Il y a un enchaînement causal entre toutes ces représentations mentales et ces productions publiques, et la question est de savoir pourquoi certaines de ces représentations, certaines de ces pratiques se stabilisent à l’échelle d’une population, deviennent donc culturelles, « ont du succès » (une autre façon de dire).
Pourquoi ça marche ? Pourquoi ça prend ? Alors que la plupart de nos actions, de nos pensées, restent tout à fait locales, individuelles, qui sont la chose d’un moment, d’une personne, ou plus d’une interaction entre deux personnes. A coté de toutes ces paroles que nous échangeons et qui restent entre nous, voir qui restent dans notre tête, il y a celles qui se répandent, envahissent la société, qui ont donc ce succès, ce succès reproductif pour employer un terme de biologie darwinienne. Et donc Dawkins a l’intérêt d’envisager les choses à ce niveau là, là dessus je suis d’accord.

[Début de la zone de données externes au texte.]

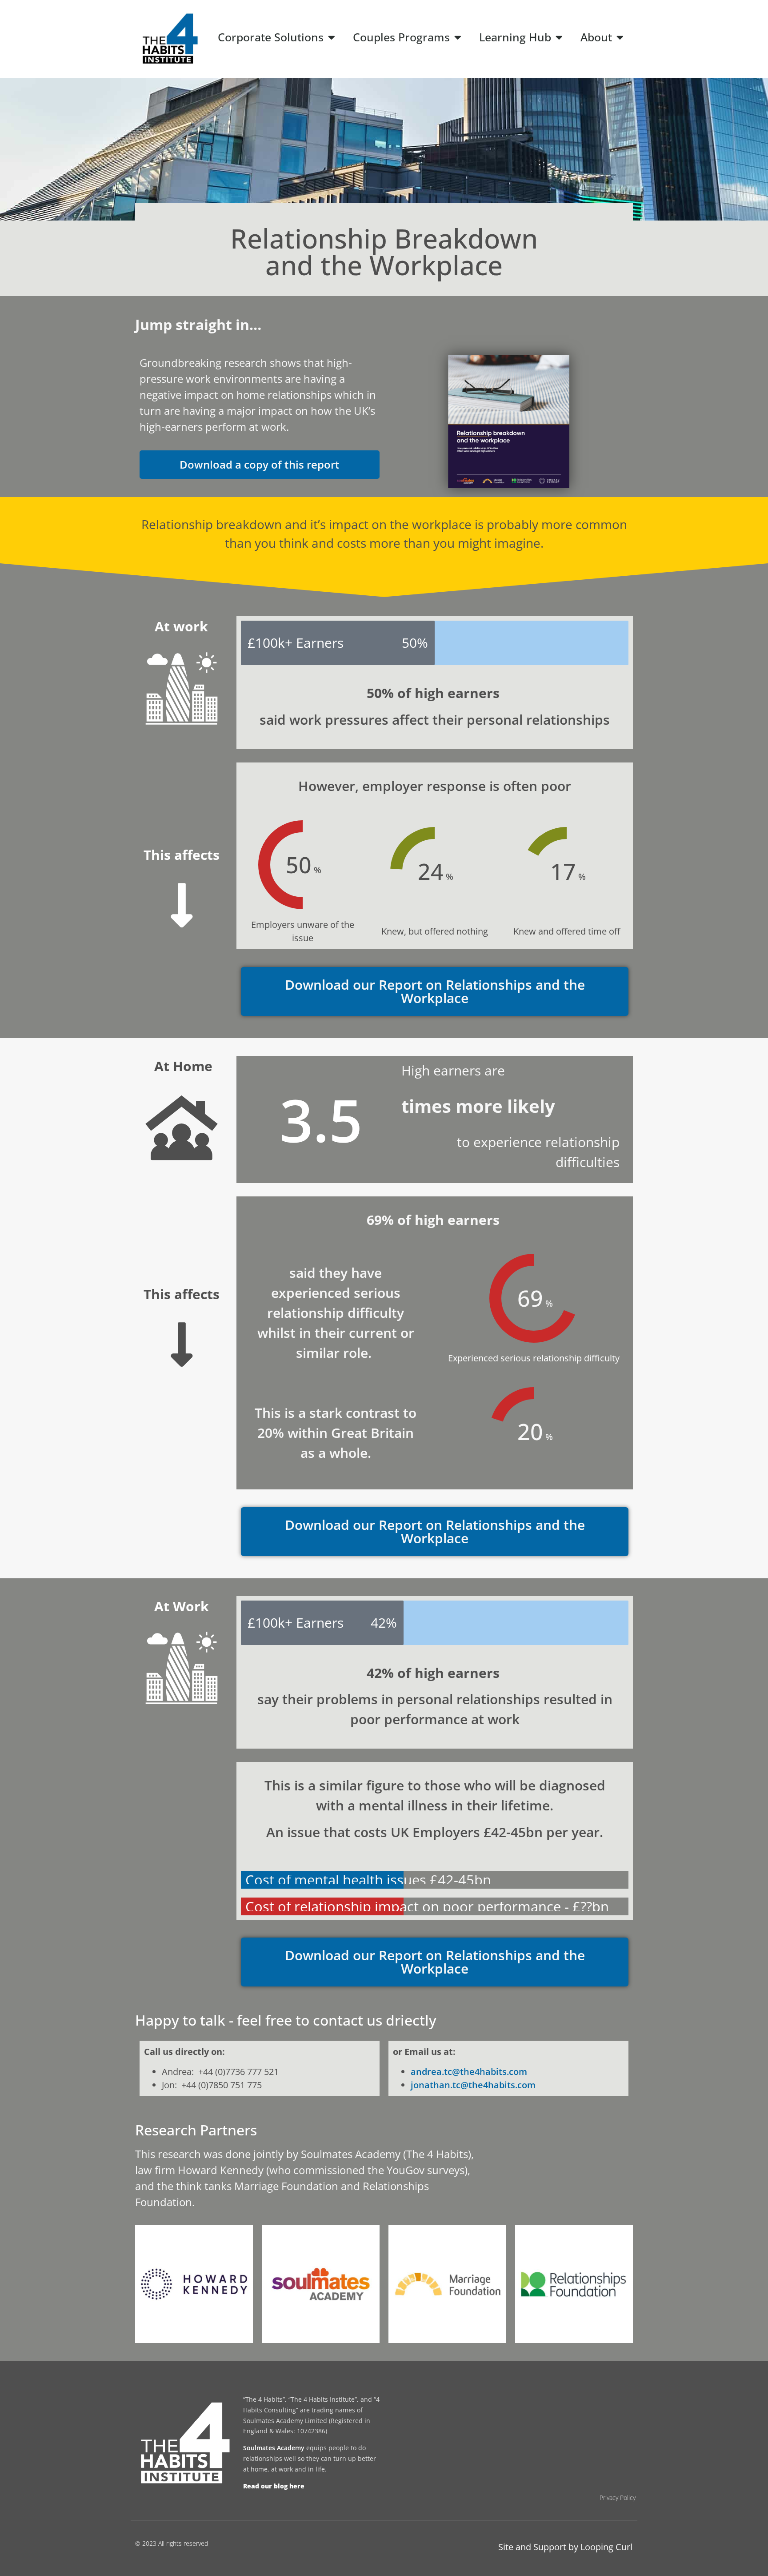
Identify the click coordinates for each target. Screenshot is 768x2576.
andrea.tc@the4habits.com (469, 2072)
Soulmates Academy (273, 2448)
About (596, 36)
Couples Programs (401, 36)
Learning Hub (515, 36)
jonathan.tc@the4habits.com (473, 2085)
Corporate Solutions (271, 36)
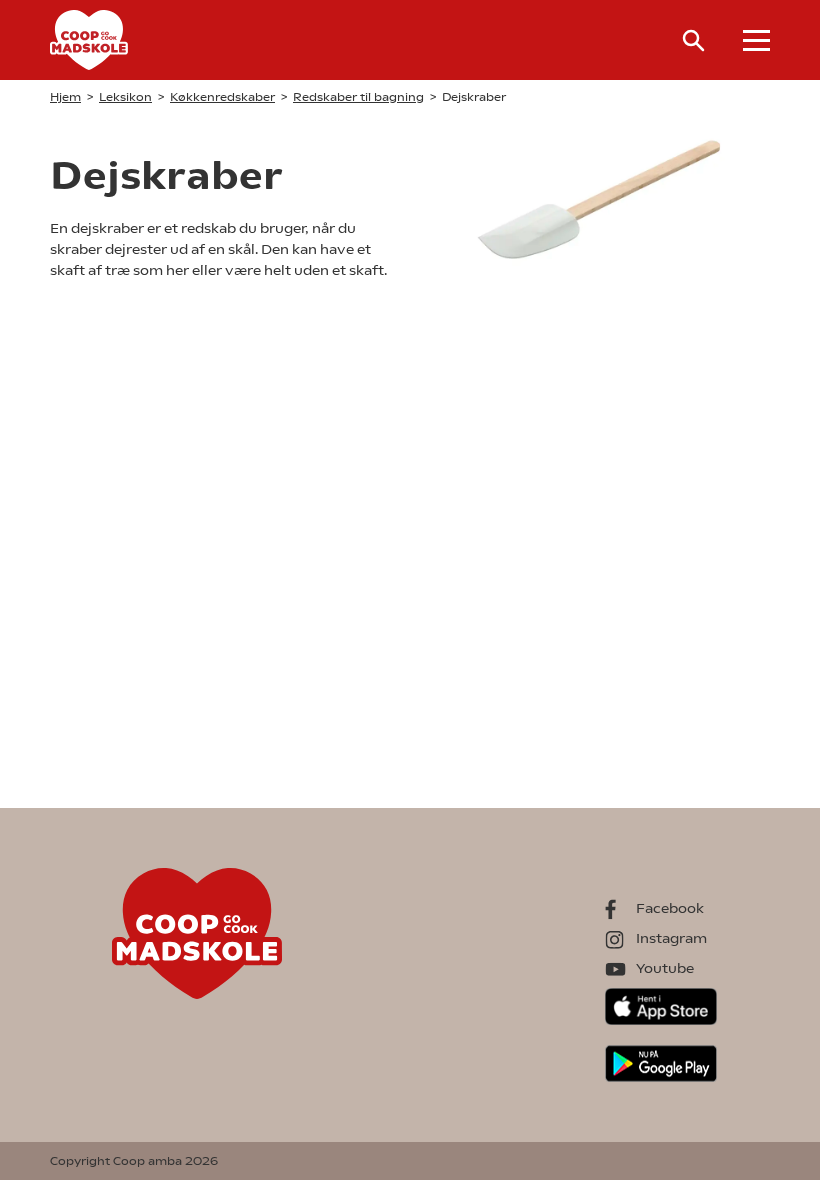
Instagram (671, 938)
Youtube (665, 968)
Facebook (670, 908)
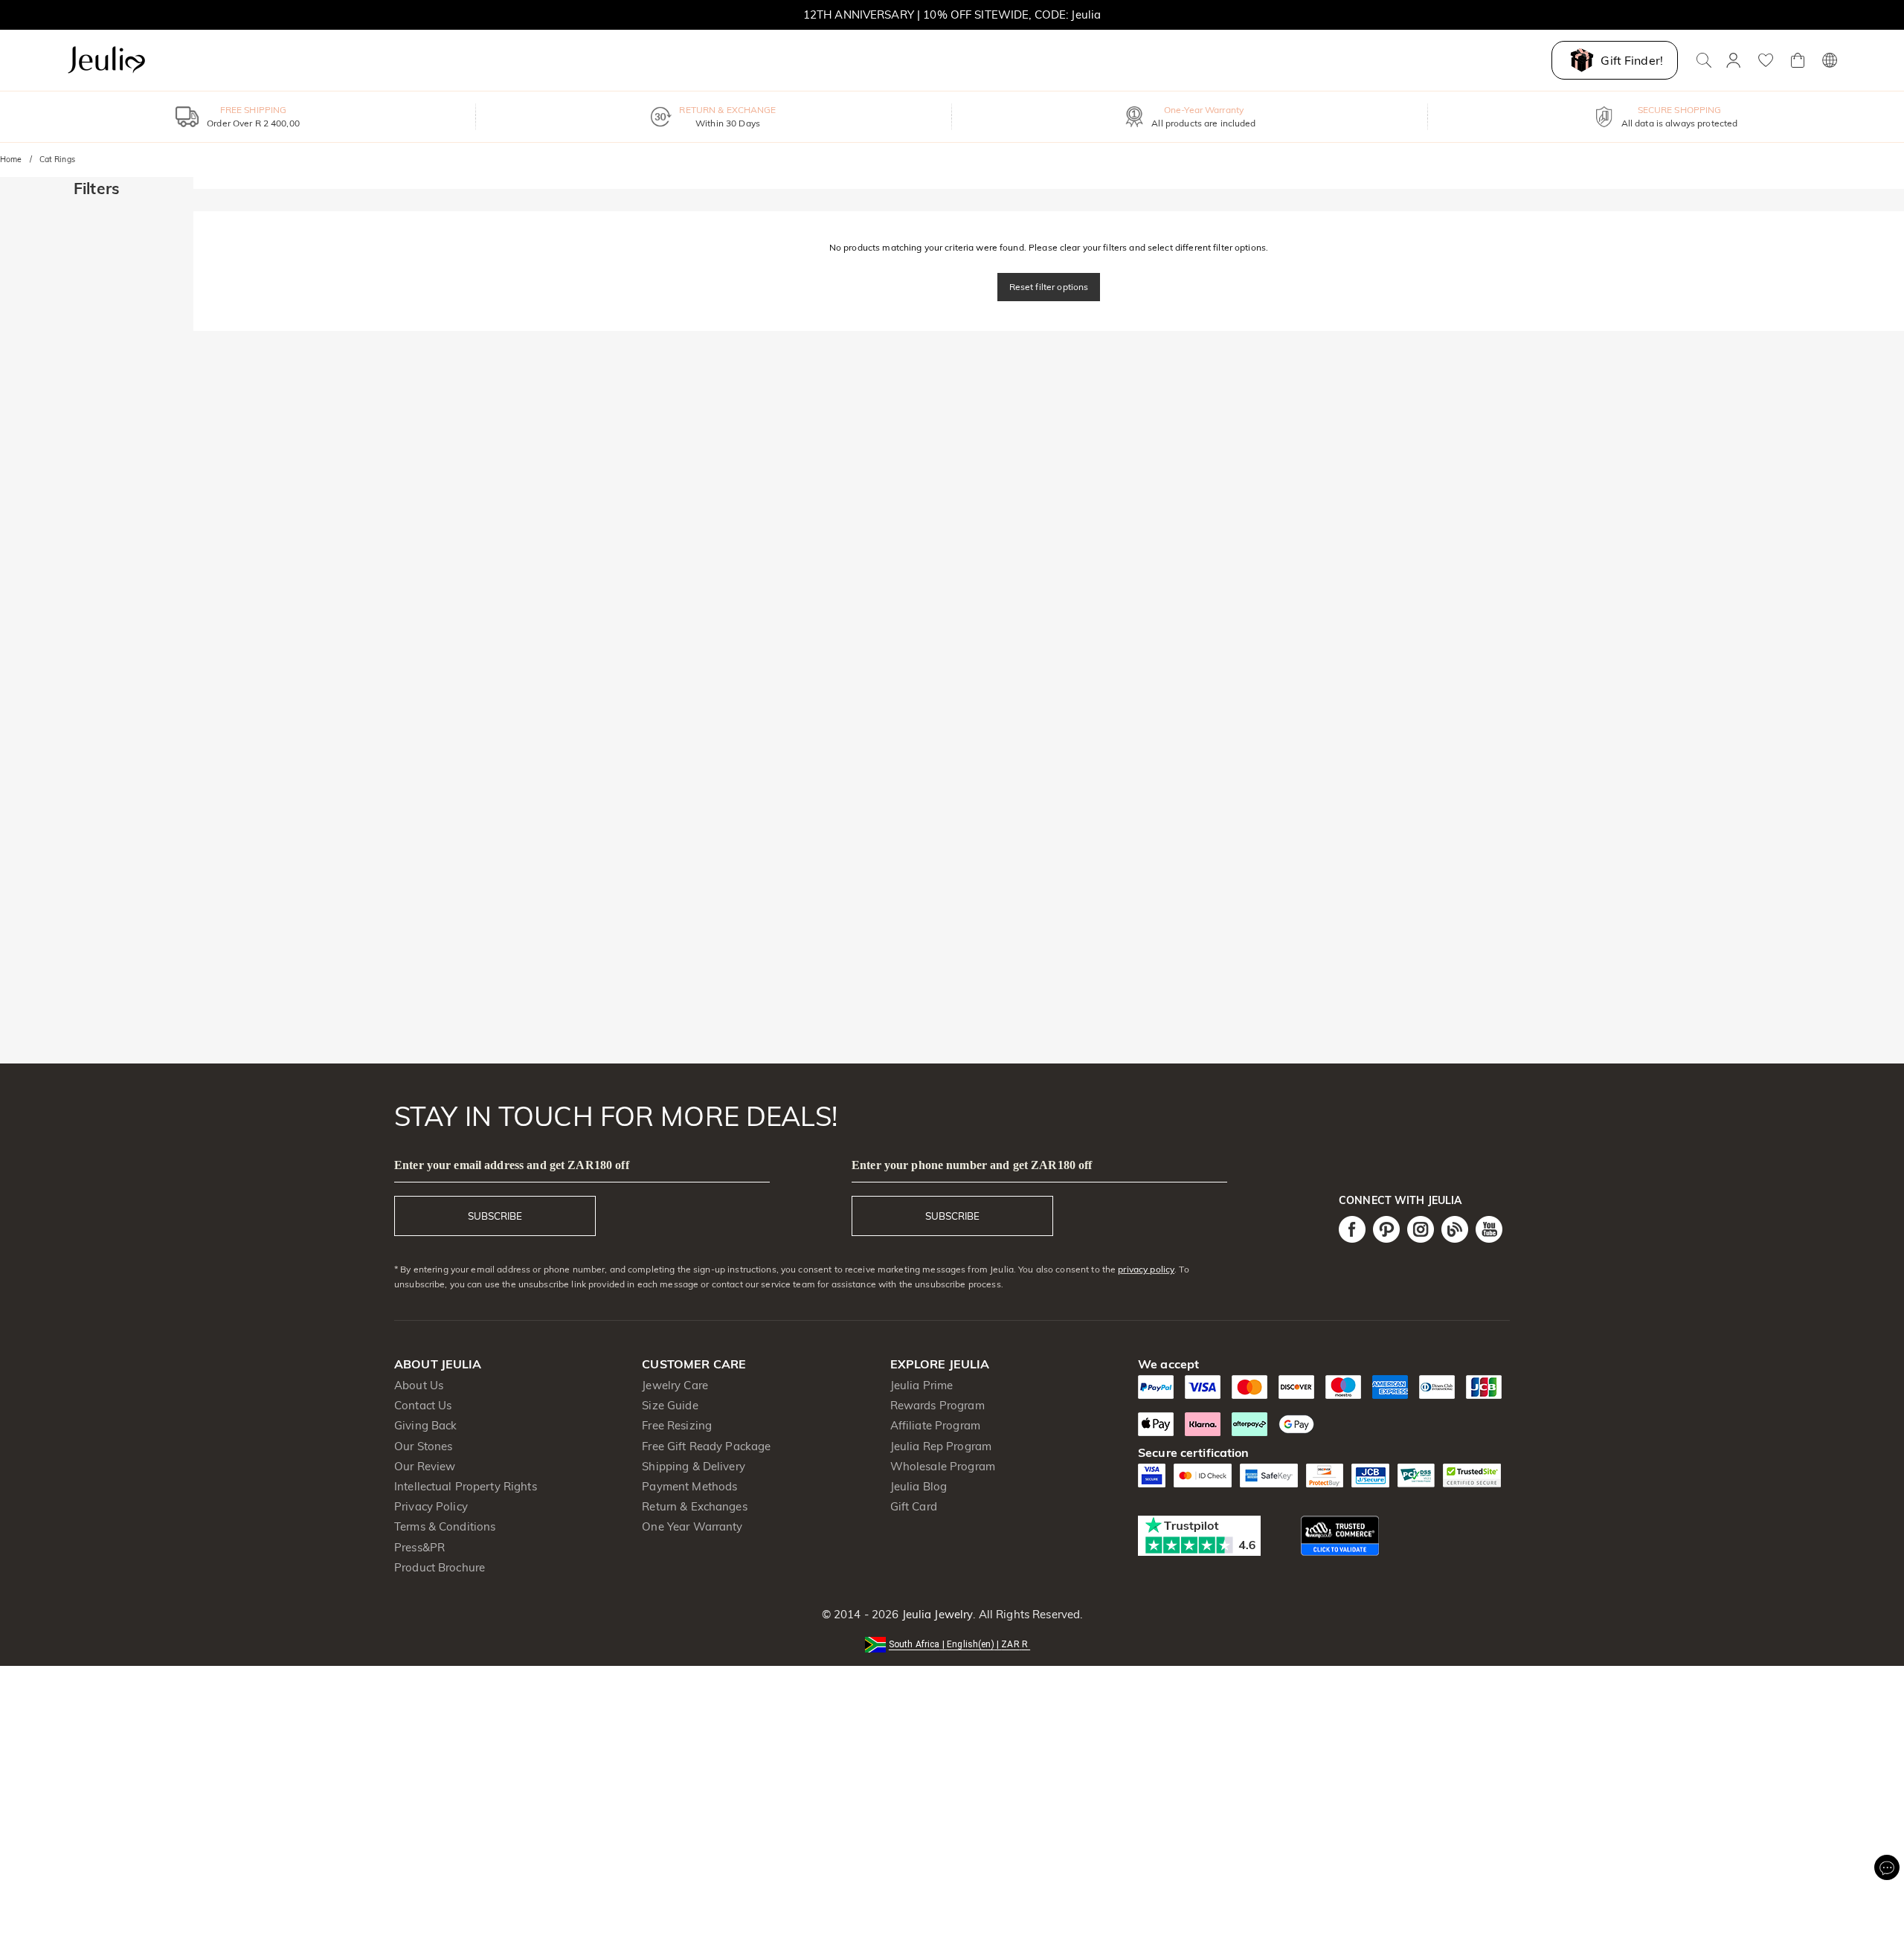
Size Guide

Je suis d’accord, je voudrais quand même préciser, je suis d’accord au sens que c’est fécond de poser la question. Cela ne veut pas dire que cela soit la seule chose que l’on puisse faire avec les phénomènes culturels, pas du tout. Mais je pense qu’il y a tout à fait là une question intéressante et sérieuse, et que c’est un niveau d’explication causal privilégié. Le niveau d’explication causal n’est pas la seule chose qui nous intéresse dans les sciences sociales, mais si c’est cela qui nous intéresse, c’est à ce niveau là que l’on peut trouver des mécanismes dont on a une compréhension naturaliste. C’est à dire qu’on n’invente pas pour les besoins de la cause, mais que l’on peut véritablement observer. Pour observer de façon multiple, indépendante justement, relative à la psychologie cognitive, à la biologie, à l’écologie. Plusieurs points de vues, et donc comprendre comment ils jouent un rôle causal dans les phénomènes socio-culturels. (Là où je ne suis pas d’accord avec cette vision des choses, qui est une vision, je cite Dawkins avec sa théorie des mèmes, mais)
Il y a tout un ensemble de théories fondées sur le modèle darwinien, théories des phénomènes socio-culturels, qui partagent en quelque sorte cette approche générale, avec des nuances parfois intéressantes entres-elles. peut-être qu’on aura l’occasion d’en reparler un petit peu, pour situer plus particulièrement ma propre démarche en la matière. Mais restons d’abord simplement sur cette conception simple, qui a l’avantage d’être simple, la qualité d’être simple. que propose Dawkins, qu’est la culture comme un ensemble de réplicateurs particulièrement efficaces.
Ce qui ne me convient pas là-dedans, au fond cela devrait être clair à partir des conversations que nous avons déjà eues, c’est que cela suppose deux choses. Cela suppose d’une part que les esprits ou les cerveaux humains qui attrapent un trait culturel, le restituent tel qu’ils l’ont attrapé. Donc la mémoire joue un rôle de machine Xerox, et cela suppose que la transmission s’effectue elle aussi sans problème, que l’on est dans la réplication. Et on doit avoir pour cela des processus de réplication à la fois dans la tête des gens et dans leurs interactions, donc dans la cognition et dans la communication, donc dans l’imitation (qui est le terme que préfère Dawkins). Sans quoi évidement, toute la théorie ne tient pas. (c’est à dire que si l’on a pas)
Quand on parle des gènes, on a la biologie, l’explication biologique dont la façon dont un gène produit deux copies de lui-même en se divisant, et ce qu’il fait sauf accident mutationnel. Et les mutations se produisant, ce qui est variable évidement suivant le type de gènes, sur des ordres de grandeurs une fois sur un million on a une mutation. Evidemment, comme ils se répliquent tout le temps, ça fait quand même pas mal.